Operating system are classified based on the computer it support and the applications run on the computer.
These categorize are;
1)Batch processing Operating System,
2)Multiprogramming Operating System,
3)Multiprocessing Operating System,
4)Real time Operating System,
5)Time Sharing Operating System.
1)Batch processing Operating System : Executing a series of noninteractive jobs all at one time. The term originated in the days when users entered programs on punch cards. They would give a batch of these programmed cards to the system operator, who would feed them into the computer.
Batch jobs can be stored up during working hours and then executed during the evening or whenever the computer is idle. Batch processing is particularly useful for operations that require the computer or a peripheral device for an extended period of time. Once a batch job begins, it continues until it is done or until an error occurs. Note that batch processing implies that there is no interaction with the user while the program is being executed.
An example of batch processing is the way that credit card companies process billing. The customer does not receive a bill for each separate credit card purchase but one monthly bill for all of that month’s purchases. The bill is created through batch processing, where all of the data are collected and held until the bill is processed as a batch at the end of the billing cycle.
The opposite of batch processing is transaction processing or interactive processing. In interactive processing, the application responds to commands as soon as you enter them.
2)Multiprogramming Operating System : n the early days of computing, CPU time was expensive, and peripherals were very slow. When the computer ran a program that needed access to a peripheral, the CPU would have to stop executing program instructions while the peripheral processed the data. This was deemed very inefficient.
The first computer using a multitasking system was the British Leo III owned by J._Lyons_and_Co.. Several different programs in batch were loaded in the computer memory, and the first one began to run. When the first program reached an instruction waiting for a peripheral, the context of this program was stored away, and the second program in memory was given a chance to run. The process continued until all programs finished running.
Multiprogramming doesn't give any guarantee that a program will run in a timely manner. Indeed, the very first program may very well run for hours without needing access to a peripheral. As there were no users waiting at an interactive terminal, this was no problem: users handed a deck of punched cards to an operator, and came back a few hours later for printed results. Multiprogramming greatly reduced wait times when multiple batches were being processed.
3)Multiprocessing Operating System : Multiprocessing is the use of two or more central processing units (CPUs) within a single computer system. The term also refers to the ability of a system to support more than one processor and/or the ability to allocate tasks between them.[1] There are many variations on this basic theme, and the definition of multiprocessing can vary with context, mostly as a function of how CPUs are defined (multiple cores on one die, multiple dies in one package, multiple packages in one system unit, etc.).

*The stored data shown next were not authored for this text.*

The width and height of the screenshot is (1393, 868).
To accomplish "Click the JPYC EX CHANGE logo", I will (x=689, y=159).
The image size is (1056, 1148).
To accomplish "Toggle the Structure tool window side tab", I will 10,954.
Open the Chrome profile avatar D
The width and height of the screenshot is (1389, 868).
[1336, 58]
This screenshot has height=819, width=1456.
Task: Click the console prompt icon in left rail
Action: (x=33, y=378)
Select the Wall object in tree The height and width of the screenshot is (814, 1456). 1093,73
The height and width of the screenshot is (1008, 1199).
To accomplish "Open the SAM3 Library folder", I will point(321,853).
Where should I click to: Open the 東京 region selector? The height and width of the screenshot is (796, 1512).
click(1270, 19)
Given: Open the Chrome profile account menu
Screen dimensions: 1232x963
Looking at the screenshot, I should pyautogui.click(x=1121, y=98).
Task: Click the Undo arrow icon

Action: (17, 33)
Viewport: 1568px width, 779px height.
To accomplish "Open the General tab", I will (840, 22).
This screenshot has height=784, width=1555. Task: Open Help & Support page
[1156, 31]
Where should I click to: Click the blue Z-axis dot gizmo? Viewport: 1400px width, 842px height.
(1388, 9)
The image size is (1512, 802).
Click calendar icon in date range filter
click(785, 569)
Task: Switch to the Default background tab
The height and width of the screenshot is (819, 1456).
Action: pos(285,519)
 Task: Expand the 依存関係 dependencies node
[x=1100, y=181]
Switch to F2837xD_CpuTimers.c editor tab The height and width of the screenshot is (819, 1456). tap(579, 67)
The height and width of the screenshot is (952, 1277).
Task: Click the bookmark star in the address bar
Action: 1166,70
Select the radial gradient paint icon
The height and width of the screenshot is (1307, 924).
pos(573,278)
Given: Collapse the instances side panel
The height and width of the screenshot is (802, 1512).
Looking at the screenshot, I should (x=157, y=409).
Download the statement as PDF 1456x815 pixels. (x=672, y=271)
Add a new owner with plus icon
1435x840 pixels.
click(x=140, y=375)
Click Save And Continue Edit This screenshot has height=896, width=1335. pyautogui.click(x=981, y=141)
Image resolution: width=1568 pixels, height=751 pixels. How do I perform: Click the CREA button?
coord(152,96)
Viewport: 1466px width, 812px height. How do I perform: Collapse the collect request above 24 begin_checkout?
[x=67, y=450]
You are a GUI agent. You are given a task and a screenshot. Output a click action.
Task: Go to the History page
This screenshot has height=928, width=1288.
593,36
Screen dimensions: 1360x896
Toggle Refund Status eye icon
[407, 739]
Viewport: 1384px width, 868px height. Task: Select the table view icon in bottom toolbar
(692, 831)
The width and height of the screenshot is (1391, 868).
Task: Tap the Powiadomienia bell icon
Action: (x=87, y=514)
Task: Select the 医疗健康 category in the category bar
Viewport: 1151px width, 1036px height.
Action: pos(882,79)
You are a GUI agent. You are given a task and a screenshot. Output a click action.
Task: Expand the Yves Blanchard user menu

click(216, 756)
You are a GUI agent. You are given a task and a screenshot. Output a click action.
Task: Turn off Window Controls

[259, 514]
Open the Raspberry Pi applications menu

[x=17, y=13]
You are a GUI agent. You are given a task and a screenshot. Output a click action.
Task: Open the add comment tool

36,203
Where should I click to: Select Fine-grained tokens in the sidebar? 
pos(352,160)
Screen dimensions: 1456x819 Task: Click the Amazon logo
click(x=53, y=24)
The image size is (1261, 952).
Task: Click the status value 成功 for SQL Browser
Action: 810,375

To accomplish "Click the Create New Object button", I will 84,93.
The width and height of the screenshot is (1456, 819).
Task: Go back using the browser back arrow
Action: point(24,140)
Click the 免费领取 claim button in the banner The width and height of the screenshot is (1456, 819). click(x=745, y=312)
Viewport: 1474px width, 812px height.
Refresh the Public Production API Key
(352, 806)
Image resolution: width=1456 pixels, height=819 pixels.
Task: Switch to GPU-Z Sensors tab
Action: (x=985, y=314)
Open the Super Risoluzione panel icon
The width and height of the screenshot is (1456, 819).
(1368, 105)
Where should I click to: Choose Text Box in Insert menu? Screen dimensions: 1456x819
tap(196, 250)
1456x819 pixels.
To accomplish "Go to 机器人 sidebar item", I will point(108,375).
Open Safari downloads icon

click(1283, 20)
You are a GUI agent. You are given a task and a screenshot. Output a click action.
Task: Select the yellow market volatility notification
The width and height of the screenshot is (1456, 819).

Multiprocessing sometimes refers to the execution of multiple concurrent software processes in a system as opposed to a single process at any one instant. However, the terms multitasking or multiprogramming are more appropriate to describe this concept, which is implemented mostly in software, whereas multiprocessing is more appropriate to describe the use of multiple hardware CPUs. A system can be both multiprocessing and multiprogramming, only one of the two, or neither of the two.
4)Real time Operating System : A real-time operating system (RTOS) is an operating system (OS) intended for real-time applications. Such operating systems serve application requests nearly real-time. A real-time operating system offers programmers more control over process priorities. An application's process priority level may exceed that of a system process. Real-time operating systems minimize critical sections of system code, so that the application's interruption is nearly critical.
A key characteristic of a real-time OS is the level of its consistency concerning the amount of time it takes to accept and complete an application's task; the variability is jitter. A hard real-time operating system has less jitter than a soft real-time operating system. The chief design goal is not high throughput, but rather a guarantee of a soft or hard performance category. A real-time OS that can usually or generally meet a deadline is a soft real-time OS, but if it can meet a deadline deterministically it is a hard real-time OS.
A real-time OS has an advanced algorithm for scheduling. Scheduler flexibility enables a wider, computer-system orchestration of process priorities, but a real-time OS is more frequently dedicated to a narrow set of applications. Key factors in a real-time OS are minimal interrupt latency and minimal thread switching latency, but a real-time OS is valued more for how quickly or how predictably it can respond than for the amount of work it can perform in a given period of time.
5)Time Sharing Operating System : Time-sharing is the sharing of a computing resource among many users by means of multiprogramming and multi-tasking. Its introduction in the 1960s, and emergence as the prominent model of computing in the 1970s, represents a major technological shift in the history of computing.
By allowing a large number of users to interact concurrently with a single computer, time-sharing dramatically lowered the cost of providing computing capability, made it possible for individuals and organizations to use a computer without owning one, and promoted the interactive use of computers and the development of new interactive applications.